Tobias Stanislas Haller BSG

August 20, 2014

Bernard's Song per Dante

In celebration of the feast of Bernard of Clairvaux, here is a rehearsal tape of the Hymn to the Virgin from the Celestial Rose, from Dante's Paradiso, Canto XXXIII. I composed this for St Luke in the Fields back in the 80s, for performance in Advent. I made a tape of the rehearsal, but the recorder died during the actual liturgy. Still, it gives an idea of what I was after. Bill Entriken is the organist, and the cellist is from the St Luke's Chamber Orchestra.

Bernard sings:

«Vergine Madre, figlia del tuo figlio,
umile e alta più che creatura,
termine fisso d’etterno consiglio,

tu se’ colei che l’umana natura
nobilitasti sì, che ’l suo fattore
non disdegnò di farsi sua fattura.

Nel ventre tuo si raccese l’amore,
per lo cui caldo ne l’etterna pace
così è germinato questo fiore.


Translation
Virgin Mother, daughter of you Son,
Humble and high beyond creature,
Fixed limit of the eternal counsel,

You are she who so ennobled human nature
that the Creator did not disdain
to make of it his maker.

Within your womb was rekindled
the love by whose heat, in eternal peace,
thus was germinated this flower.

(The Flower is the celestial rose which is constituted from the company of saints themselves...)

Pardon the poor quality of the tape.

Tobias Stanislas Haller BSG


MP3 File

August 13, 2014

Greater Love

Jonathan Myrick Daniels holds the honor of having fulfilled the greatest love attested by our Lord Jesus Christ himself: to lay down one's life for one's friends. The story of his self-sacrificial placement of himself between a bigot's arms and the body of a young African-American co-worker in the struggle for civil rights is well enough known to obviate the need for me to tell it once more here. Suffice this to be a moment to give honor to this honorable young man, fervent in faith, steady in resolve, and sudden in action to do what was right in the face of grievous wrong. May we all contribute a glimmer of such light by our own feeble candles.

Tobias Stanislas Haller BSG
ikon of Jonathan as the seminarian he was

August 11, 2014

The Butterfly

Taking a sabbatical on the bridge’s bannister
— a momentary flex or two of wings a major
interruption in your short life-span —
I notice that your dappled right-hand wing
has lost a section of the dexter chief
of your escutcheon, your family crest thus dis-
emblazoned by a proper relic of
some former battle with a spiderweb.

You rest — and when I move you flutter off,
but then return, to bask another moment,
to lengthen our unspoken consultation;
finally to flutter off and by — a Viceroy
or a Monarch (I too ignorant of
the heraldry of Lepidoptera to know) 
but rested, ready to reclaim the air
with wounded wing.

Envoi
You know my wounds, Lord; some of them you gave me,
some I gave myself.

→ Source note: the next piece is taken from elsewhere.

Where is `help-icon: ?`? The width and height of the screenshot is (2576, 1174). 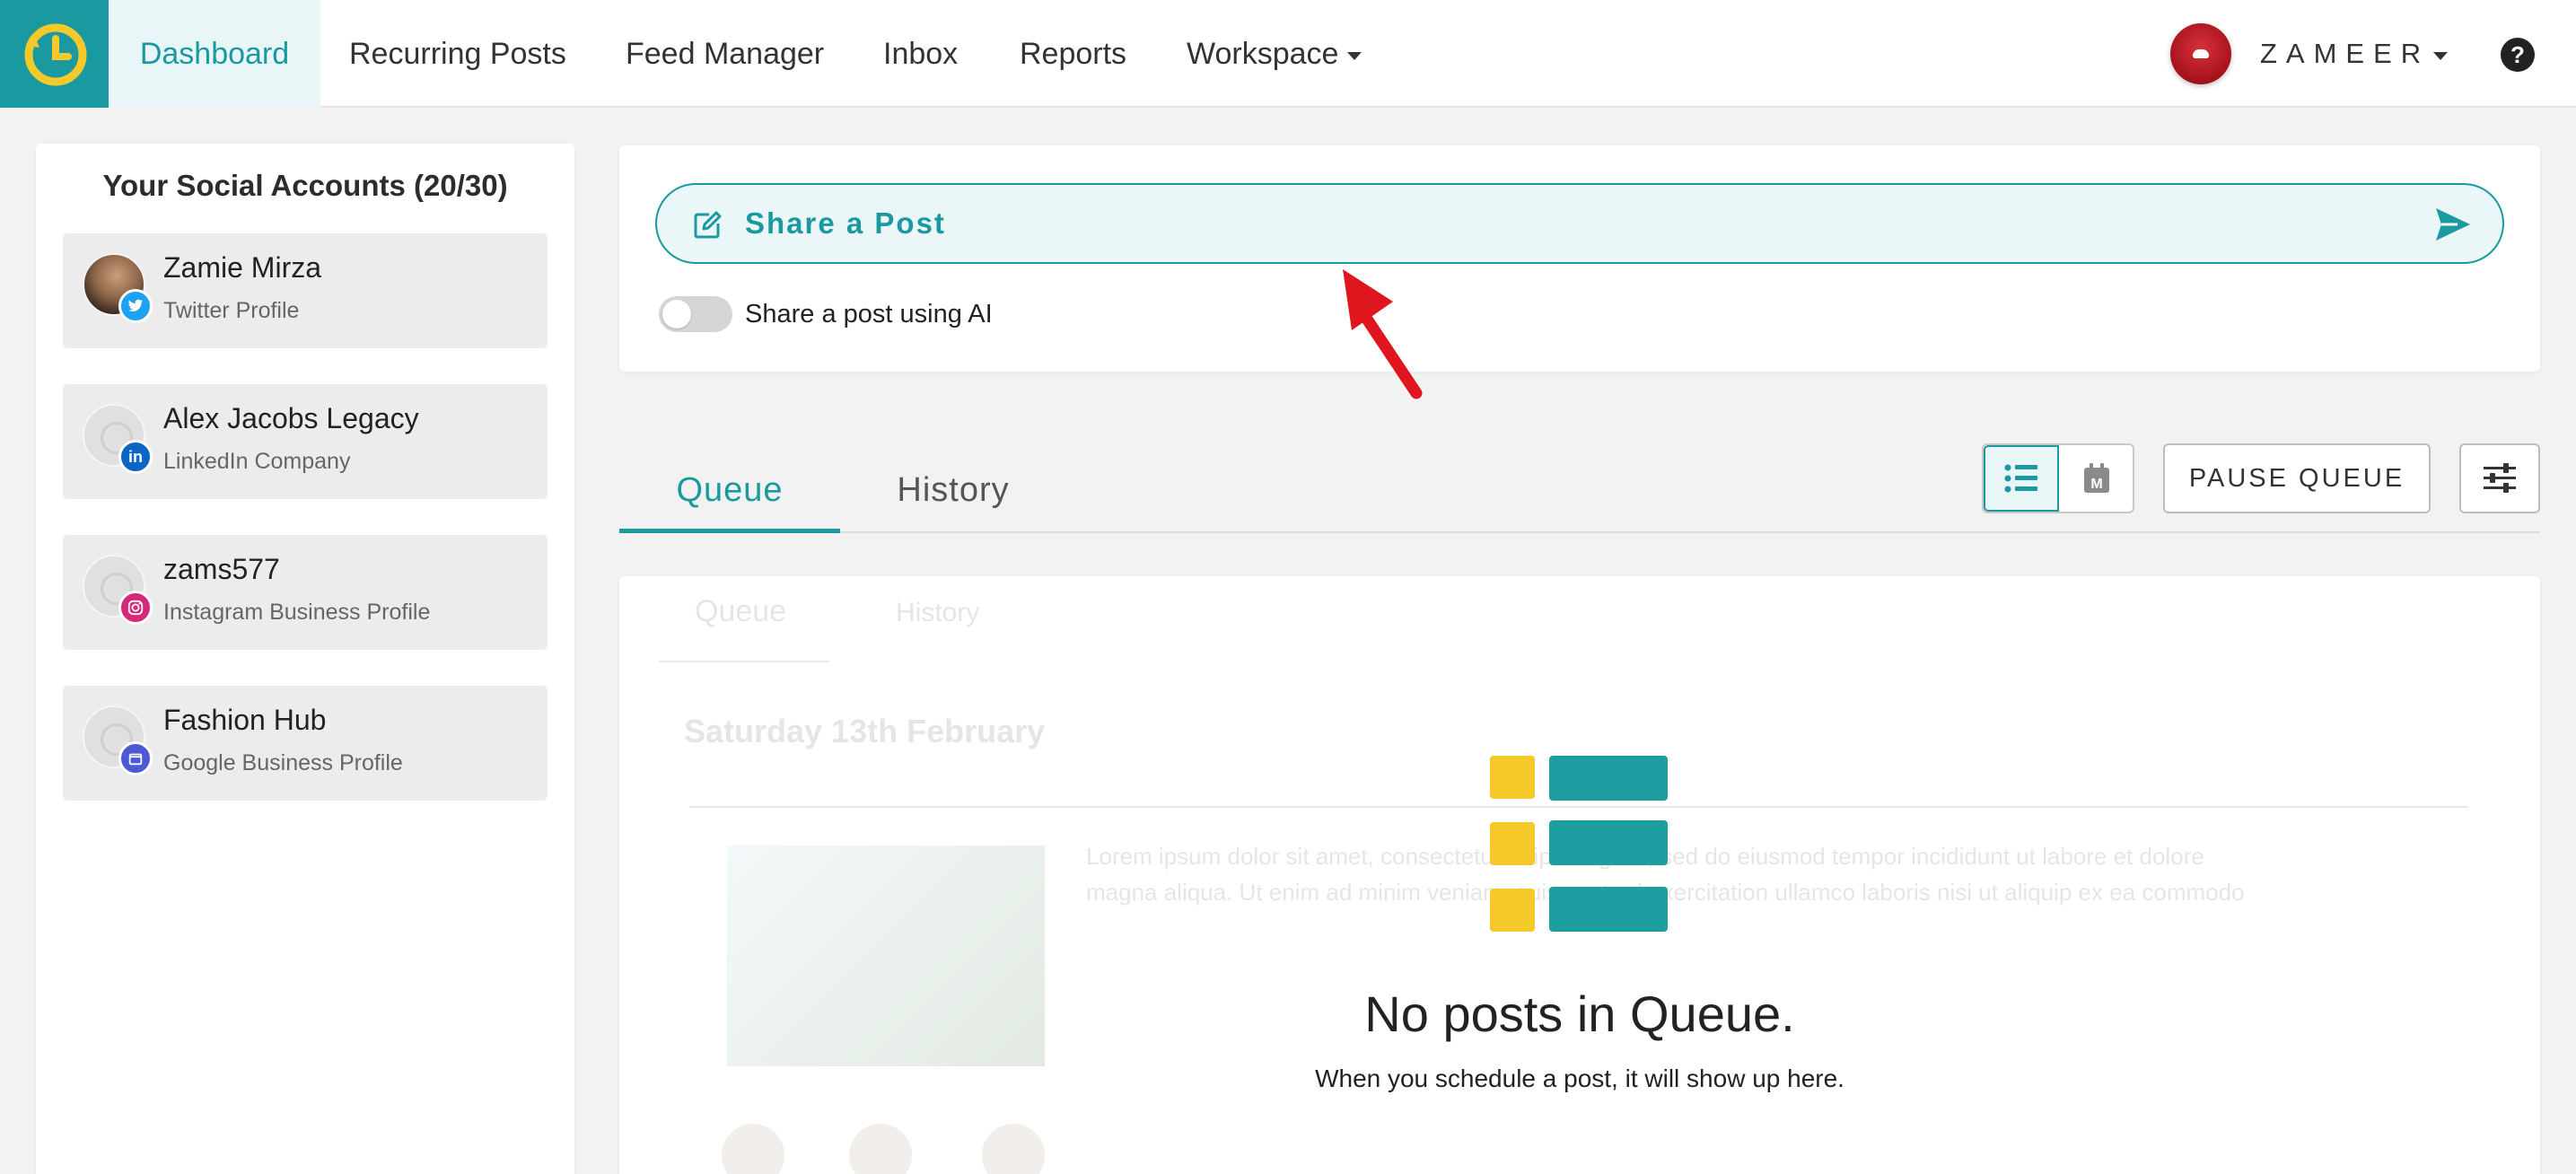 help-icon: ? is located at coordinates (2518, 55).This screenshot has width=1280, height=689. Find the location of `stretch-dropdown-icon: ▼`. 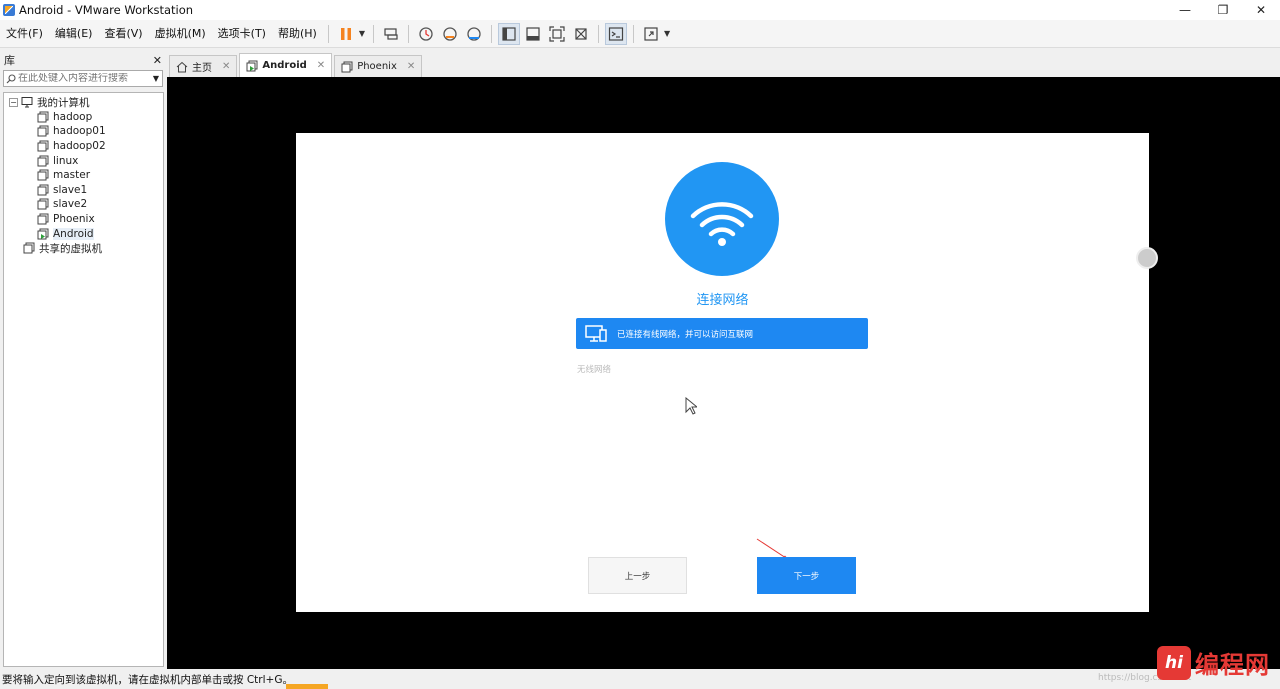

stretch-dropdown-icon: ▼ is located at coordinates (667, 34).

I still will fly —
but with your help, for you alone can save me.

Tobias Stanislas Haller BSG, 2006

August 8, 2014

In a Glass, Darkly

When religions of whatever sort have the power of armed forces at their disposal they will go to war with those they hold in contempt, eager to convert or expunge. That goes for Christians, Jews and Muslims alike, as well as most other sects. The larger Christian bodies lost their state-supported armies a few hundred years ago. A few insurgencies lasted until my own lifetime, in, say, Ireland; and there are fringe groups in the Pacific Northwest whose force of arms warrants our concern. 

That there is relative peace among Christians in our day has precious little to do with Christianity as a religion of peace, but more to do with the withering of state and popular support for Christian warfare, a pragmatic response summed up by Elizabeth I in her desire to keep her counselors’ heads upon their shoulders.  

For whenever Christians had the coercive power of arms at their disposal, they were just as likely to use them as anyone else. Imperialism, triumphalism, conquest and intersectarian bloodbaths are all a part of our Christian past — the Gospel notwithstanding. Look to that Christian past and you will see the Muslim present. It is not a pretty reflection, nor is it monolithic: there are islands of sanity amongst the chaos and crisis, but the theme is one of struggle rather than of settlement. Meanwhile, the God of peace weeps over his foolish children.